Every coach in every sport at every level wants to instill accountability in his or her team. And every coach in every sport at the amateur level wants his or her players to attend class and be on time.
As he looks to revamp the Florida program, Dan Mullen is using a very simple means of accomplishing both goals. For every player that is late to class, the entire team runs.
"I talk to the guys on our leadership committee, 'The guys on your team, you're responsible for them,'" Mullen told Gator Bait. "So if you're a leadership committee guy and there's a guy on your team missing class, if you don't want the team to run sprints, it's not just his responsibility, it's the leadership committee's guy within their individual teams to set that standard.
"So get out there and push him to make sure he finishes.
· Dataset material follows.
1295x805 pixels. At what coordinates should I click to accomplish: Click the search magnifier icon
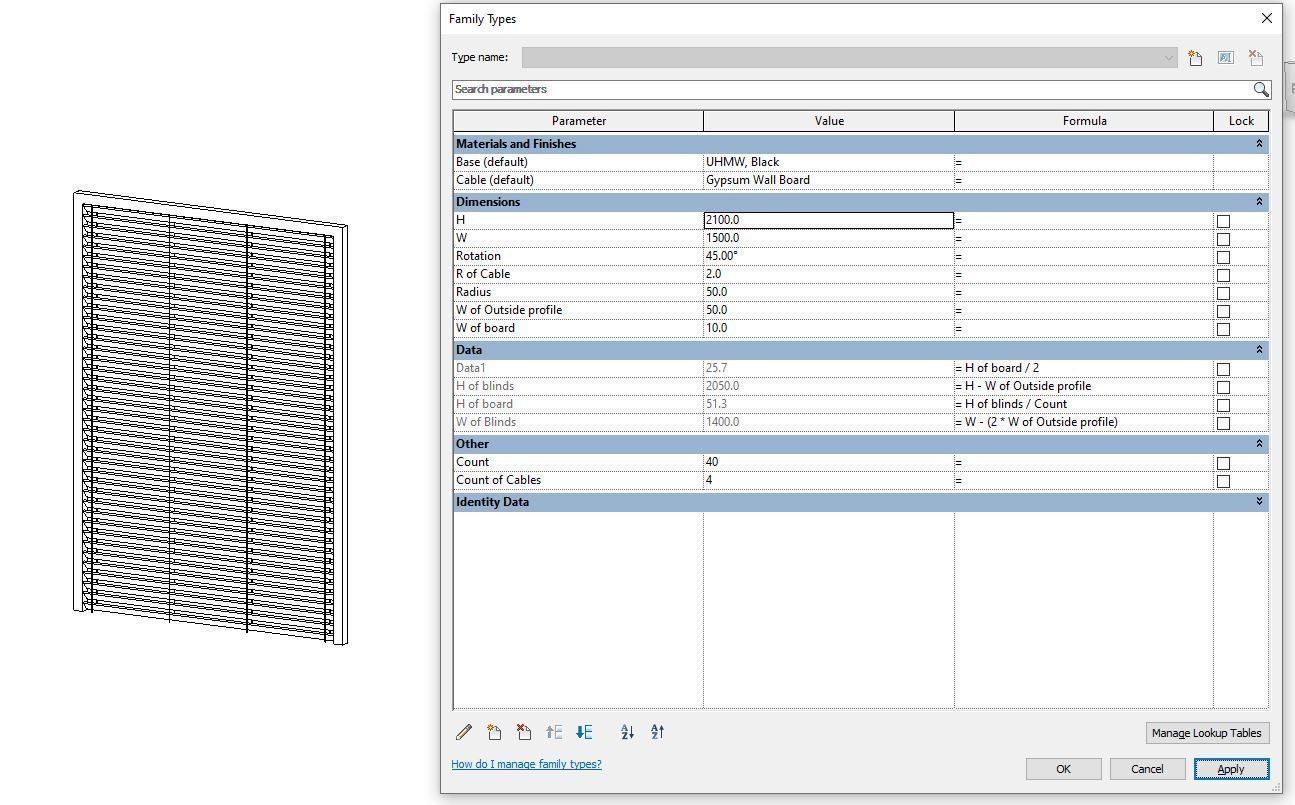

Because we're running if one of those guys misses, it's their fault we're running. So the best way to do it is just call him make sure, 'Hey, I've got your class schedule.' That teaches leadership and accountability to make sure you're on time to class and doing what you're supposed to do. Especially for the younger guys, and then as they get older, they might understand they might have to help the younger guys and help take care of their business."
The concept is simple: How can you count on a guy to execute his assignment on 3rd-and-5 in November if he can't show up on time to Microeconomics in March? One blown assignment harms the entire team, so Mullen is driving that point home now.
And by punishing the whole team for missed classes, Mullen includes himself.
"I'm part of the team, so I should run the gassers too," Mullen said. "Hey, if we make mistakes, we're all going to pay the price. Whether it's discipline issues, academic issues, football issues, training issues, we all pay the price. So I'm going to pay the price just like them."